Industry has seen several great tools in APM (Application Performance Monitoring) space like AppDynamics, New Relic, CA Introscope, Dynatrace… These tools are great for monitoring the application’s performance characteristics. They can tell you whether your application is performing properly or not. If not performing, they can tell you the symptoms: CPU spiked up x%, memory degraded by y%, response time increased by z seconds. To a degree, they can tell you what caused the degradation. However, in several cases, you have to capture dumps from the application, analyze them manually to identify the root cause of the problem i.e., what line of code caused the CPU to spike? What objects are triggering memory leaks? Etc.
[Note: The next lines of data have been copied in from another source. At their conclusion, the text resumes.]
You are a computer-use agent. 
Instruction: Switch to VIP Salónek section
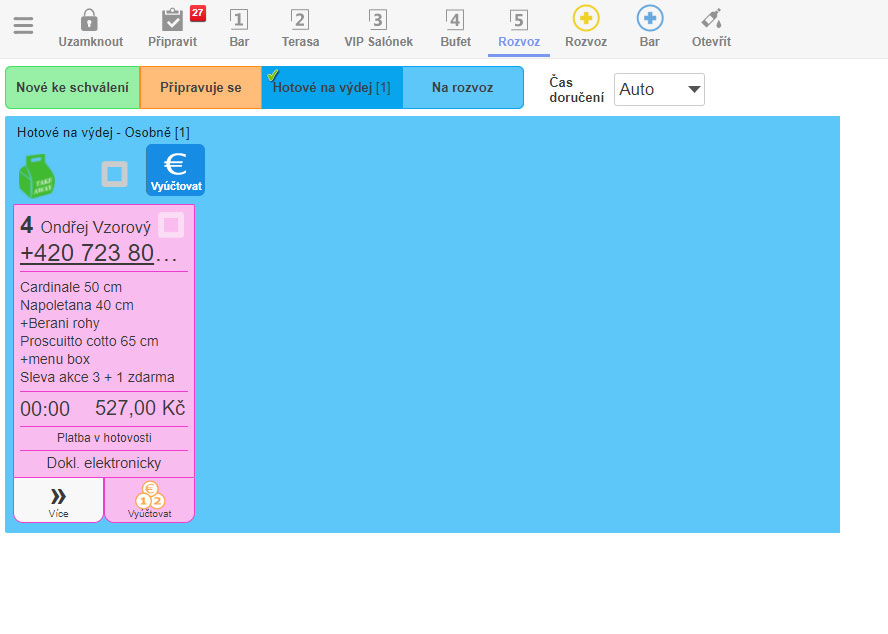378,28
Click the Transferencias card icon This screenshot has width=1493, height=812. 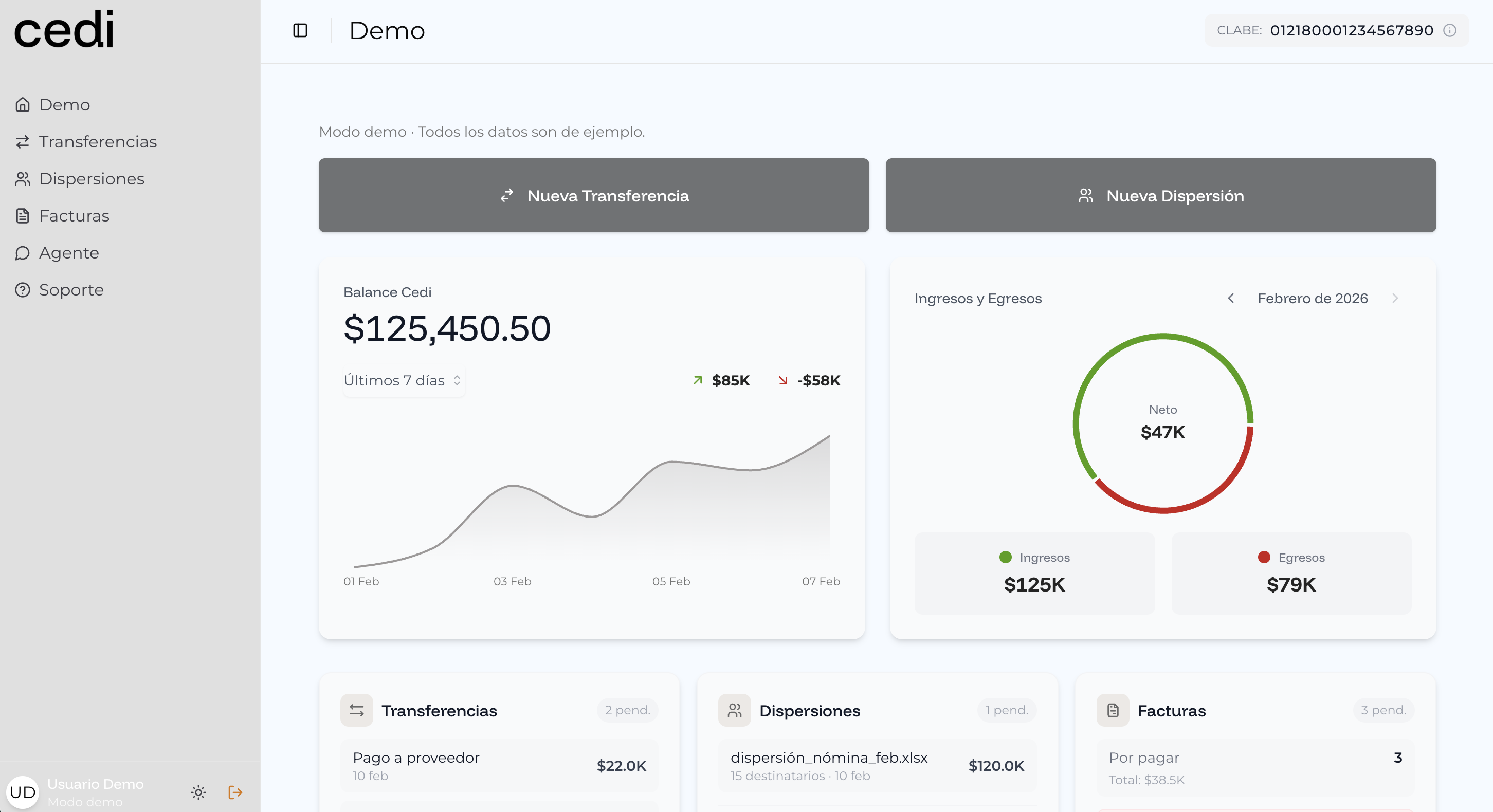(x=356, y=710)
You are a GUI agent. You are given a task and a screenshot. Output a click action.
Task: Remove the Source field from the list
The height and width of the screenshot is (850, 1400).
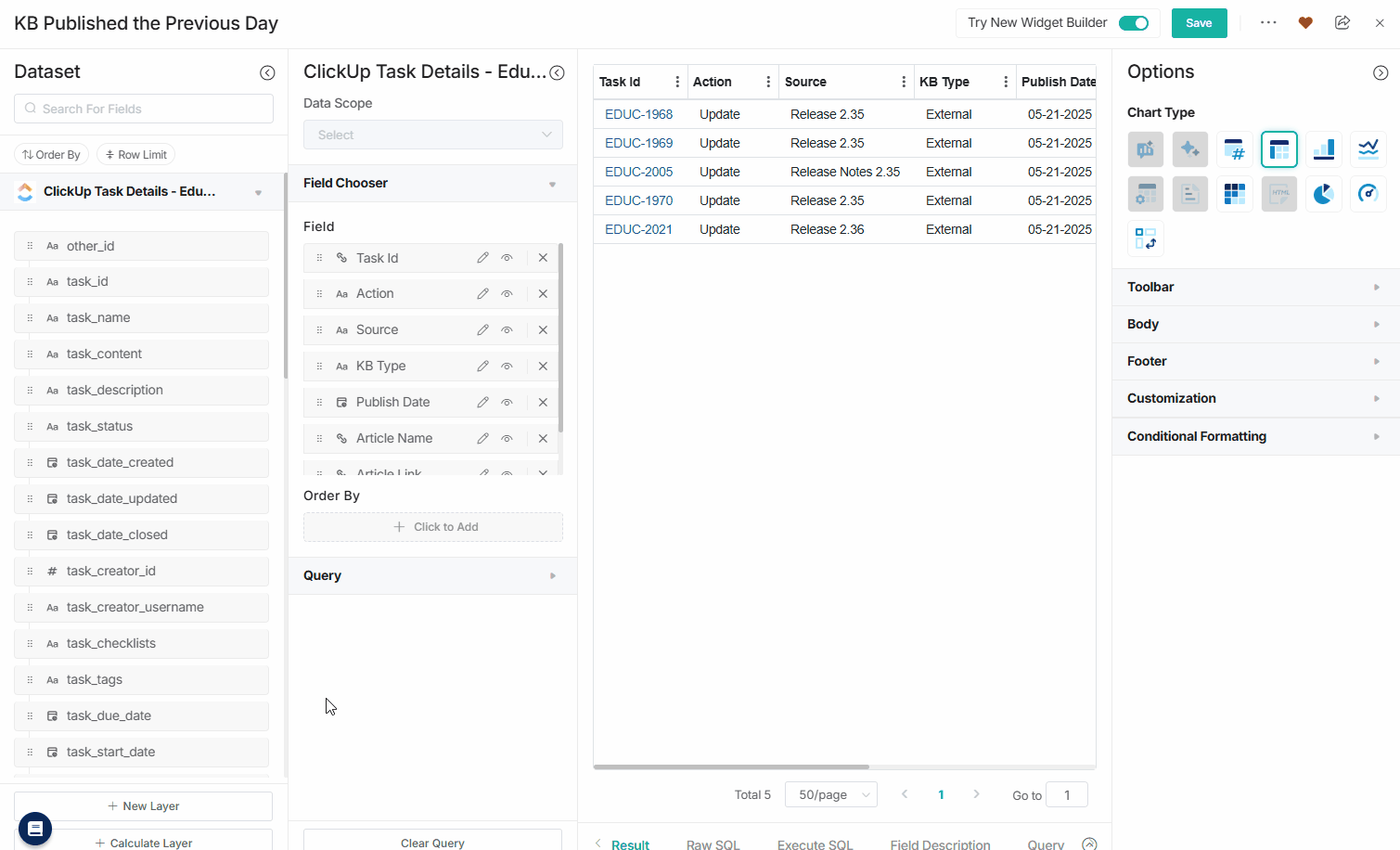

Modern applications generate diverse types of dumps:
1. Garbage Collection logs
2. Thread dumps
3. Heap dumps
4. Core dumps
5. hs_err_pid
6. TCP/IP dumps
These dumps are typically in proprietary format without any documentation, mostly in binary format, tends to run for several MB to GB which makes the hard problem harder. Thus, if you don’t have resident experts in your organization to diagnose these dumps, you will have to reach out to vendors to troubleshoot the problem. Your cloud vendor might say it’s not their problem; JVM vendor might say it’s not their problem; App server vendor might say it’s not their problem; DB Vendor might say it’s not their problem. While this blame game is continuing, your production will continue to be unstable. You end-up doing restarts (universal stop-gap solution to most problems).
Even if you have spotted right vendor, going through their support team and reaching right expert to troubleshoot might take considerable time (days, weeks). APM tools don’t process these dumps. This is where RCA (Root Cause Analysis) tools such as GCeasy, fastThread, HeapHero, Eclipse MAT, Wireshark, etc., comes in to picture. These tools analyze these cryptic dumps, applies patterns and isolates the root cause of the problem. Some of these tools have intelligence even to forecast future problems that are going to occur in the application.